Auch an freiwilligen Helfern mangelte es zumindest in diesem Fall von deutscher Flüchtlingshilfe nicht. "Das war ja alles gut gemeint", sagt Angela Kazmaier vom UNA e.V., "aber da waren blödeste Aktionen dabei." Die Sucher bretterten teilweise mit Pferden und Motocross-Motorrädern durch den Wald. "Auch etwa 200 läufige Hündinnen waren dabei", berichtet Kazmaier. Alles hatte nur ein Ergebnis: Das extrem scheue Tier wurde nachhaltig vertrieben. "Wenn die vielen Leute nicht gewesen wären, wäre der Hund schon längst wieder zurück", vermutet Kazmaier. "Teilweise standen 30 Leute um unseren Campingwagen", berichtet Hossalla. Flecki habe sich zwar immer wieder in der Nähe des Autos blicken lassen. "Aber der Lärm und die Hektik haben ihn verscheucht." So kann's gehen.

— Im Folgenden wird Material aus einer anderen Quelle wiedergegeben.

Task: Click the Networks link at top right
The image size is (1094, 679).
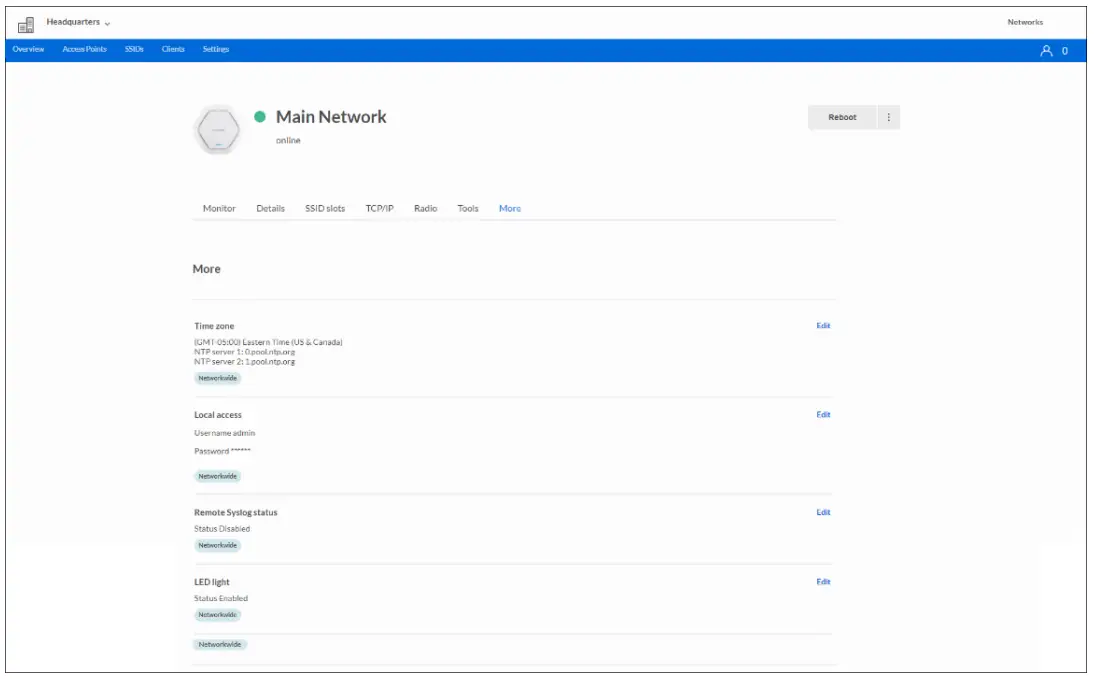Action: [x=1025, y=22]
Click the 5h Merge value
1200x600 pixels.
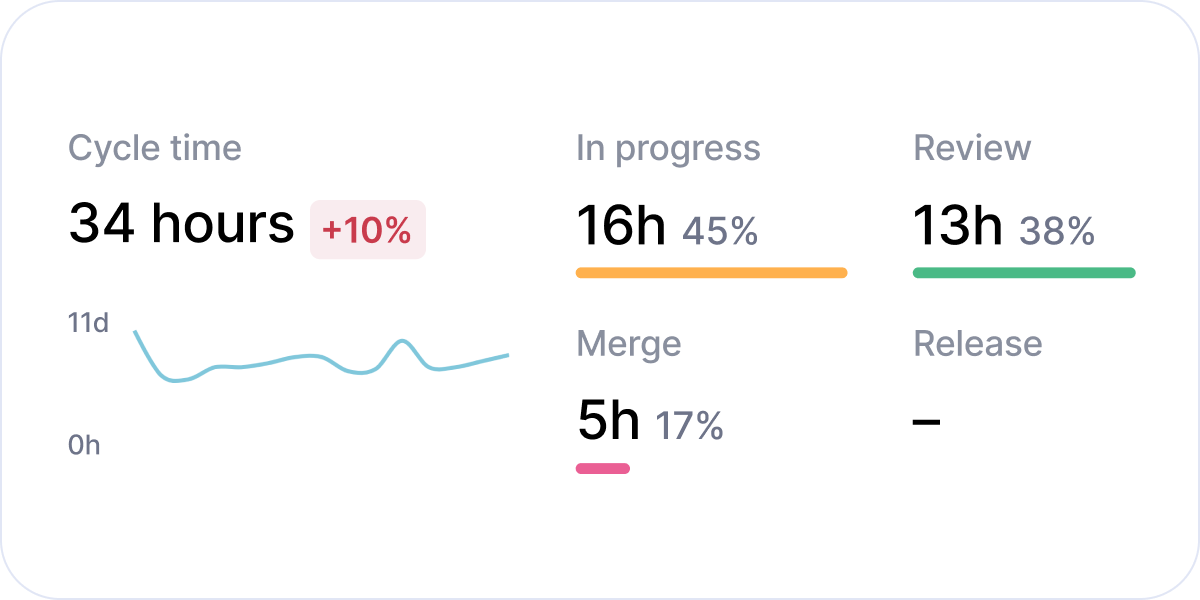(608, 421)
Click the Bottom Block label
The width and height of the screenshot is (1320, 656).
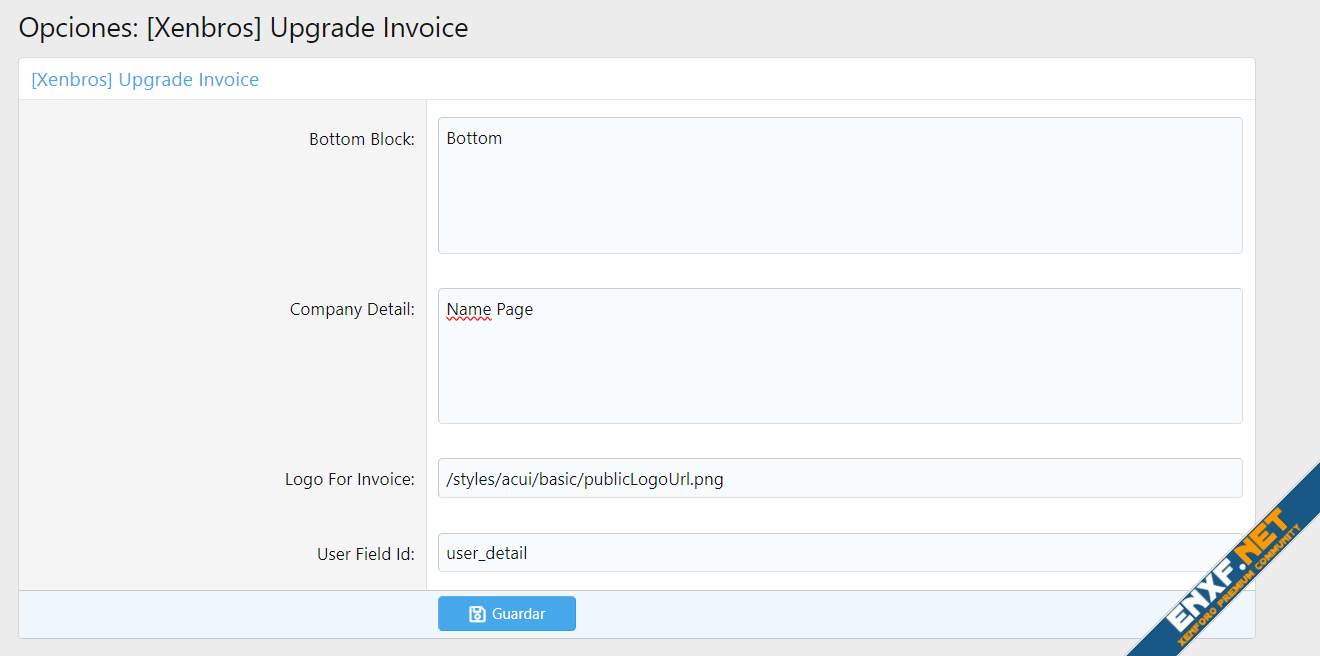(361, 139)
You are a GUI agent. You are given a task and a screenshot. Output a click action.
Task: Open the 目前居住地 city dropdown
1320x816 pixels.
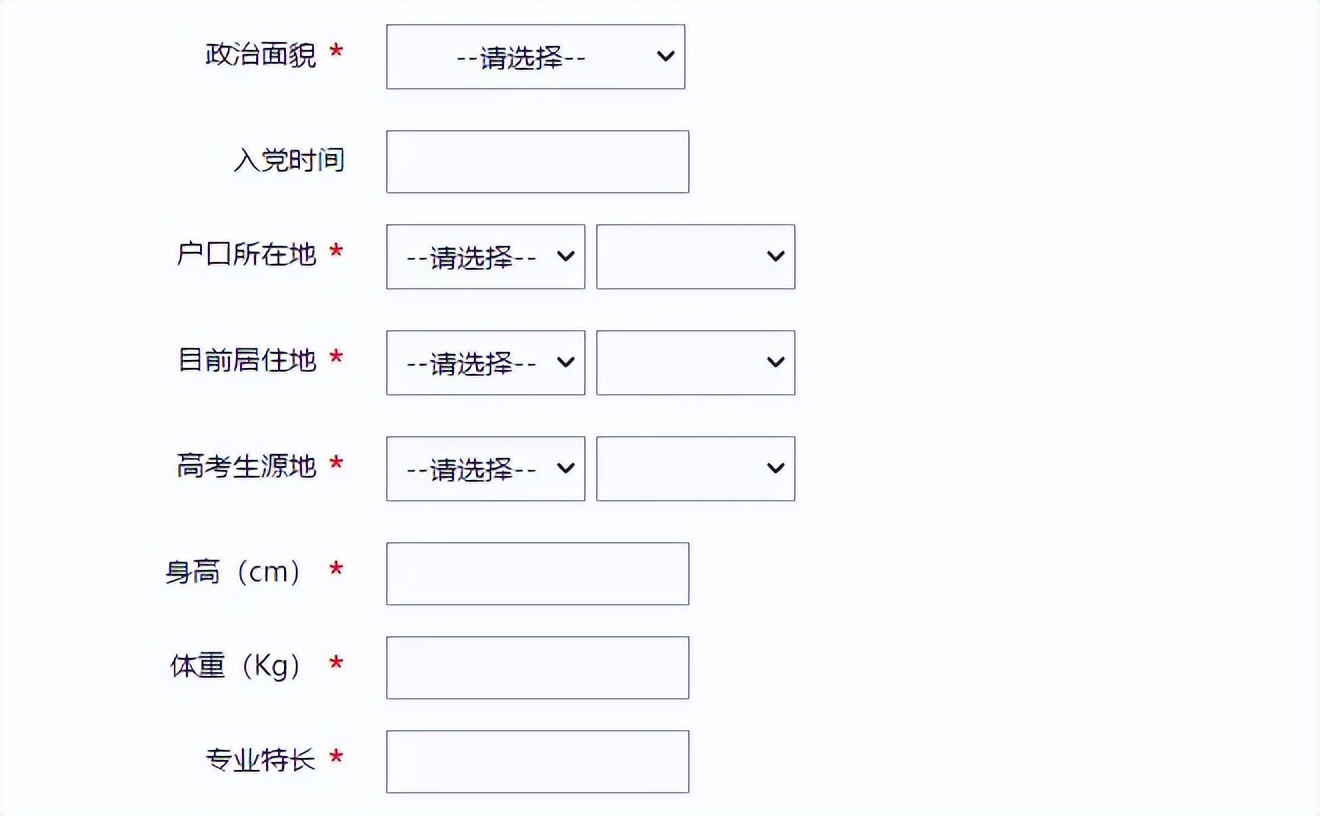695,362
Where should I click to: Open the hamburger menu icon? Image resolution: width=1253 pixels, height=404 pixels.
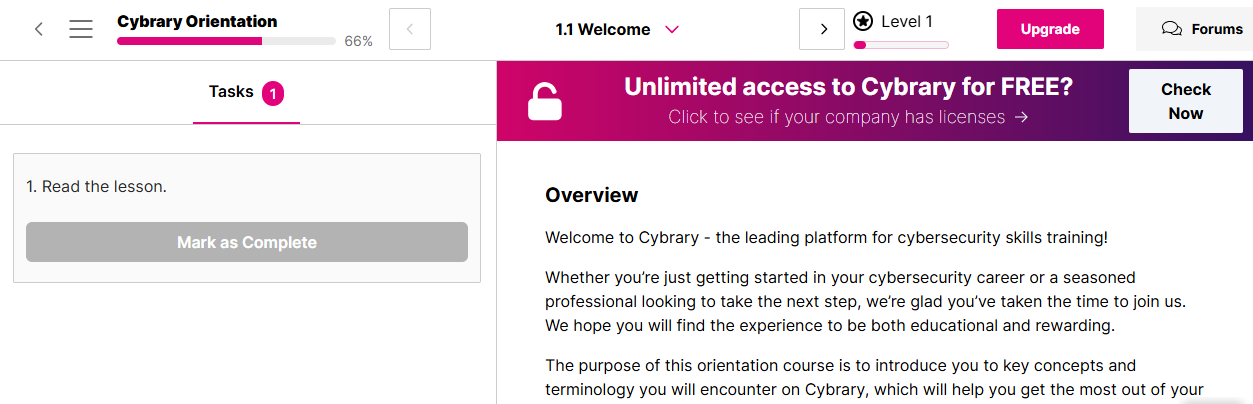(81, 29)
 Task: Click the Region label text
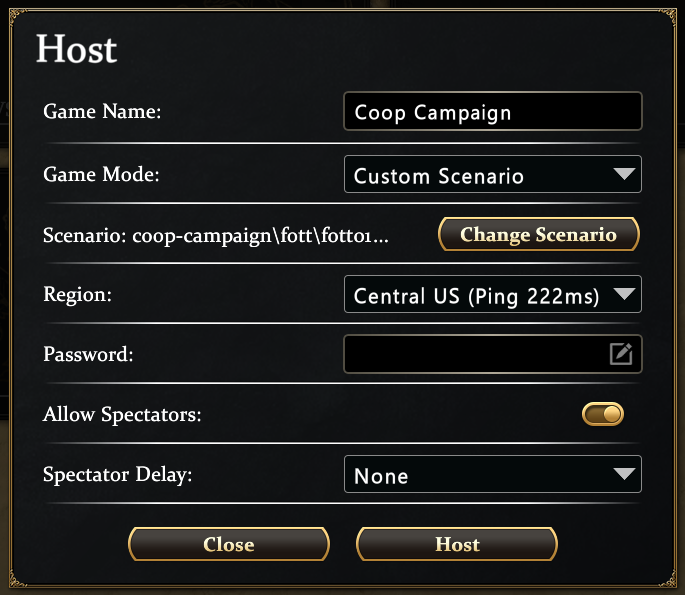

Deshalb ergriffen nach Flecki nun auch Hossalla und Metzler die Flucht. "Sie sind jetzt an einem geheimen Ort, wo Ruhe herrscht", sagt Kazmaier. Ihr Team zieht die Flecki-Suche generalstabsmäßig auf: Duftfährten sind ausgelegt, Futterstellen mit Kameras installiert. Eine 24-Stunden-Hotline wartet auf "Sichtungen" des schwarz-weißen Rüden.

Und die Arbeit? Herrchen ist selbständig und hat alle Aufträge storniert. Frauchen hat sich freistellen lassen. Bei ihnen ist "Einsatzleiter" Uwe Lässig - mit einem Gewehr, das ein Fangnetz 50 Meter weit schießen kann. "Wir wissen schon, wo er steckt", sagt Lässig. Der PC habe ein Bewegungsmuster errechnet. "Vielleicht haben wir ihn bald." Des Deutschen Tierliebe, sie treibt manchmal schon merkwürdige Blüten.